In underscoring the urgent need to rationalize fiscal incentives, Dominguez pointed out the irony of the Commission on Audit (COA) reviewing even small expenditures spent by state agencies, while the government cannot even determine if the P504 billion (around $9.7 billion) it gave away in the form of incentives to a favored group of companies ultimately benefitted the Filipino people.
“In addition to tax reform, we have new laws that will cut red tape, simplify government procedures, improve the efficiency of our financial system, and we are taking steps to further expand sectors and industries for foreign investment. We are increasing our own investments in social services, especially in public health and education. Our young work force will have competitive skills to support rapid industrialization,” Dominguez said.

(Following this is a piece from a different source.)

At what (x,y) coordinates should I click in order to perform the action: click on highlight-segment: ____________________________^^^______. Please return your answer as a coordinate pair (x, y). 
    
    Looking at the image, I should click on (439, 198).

Dominguez also took note that it was the Duterte administration that succeeded in implementing a Rice Tariffication Law (RTL), which has proven to be beneficial to all segments of society.
“It has brought down the price of our country’s staple food for more than 100 million Filipinos, and has slowed down the inflation rate, which, in turn, eased the pressure on businesses to raise wages. We expect this key measure to be the main driver in modernizing our farm systems and bringing down rural poverty,” he said.
TRAIN, on the other hand, “has worked wonders for the economy,” Dominguez said.
He noted that TRAIN effectively increased the take-home pay of most taxpayers because of the income tax cuts, while allowing the government to raise more revenues to support its investments in infrastructure and the country’s people, and discourage consumption of unhealthy products through excise taxes on sweetened beverages, alcohol and tobacco.
Dominguez said “the reforms and initiatives we have pursued all have a tangible effect on the lives of every Filipino. Our economic reforms have clearly resulted in more money in the pockets of our people, while reducing inflation, and creating more jobs.”
The Asset, a multimedia company that organizes the annual Philippine Forum, has for this year’s event theme “Seizing the Opportunity.”
The whole-day forum discussed how best to fast-forward the reforms necessary for the Philippines to sustain its high growth rate and attract investments, the role of the capital market, and the banking sector and how it could improve access to finance.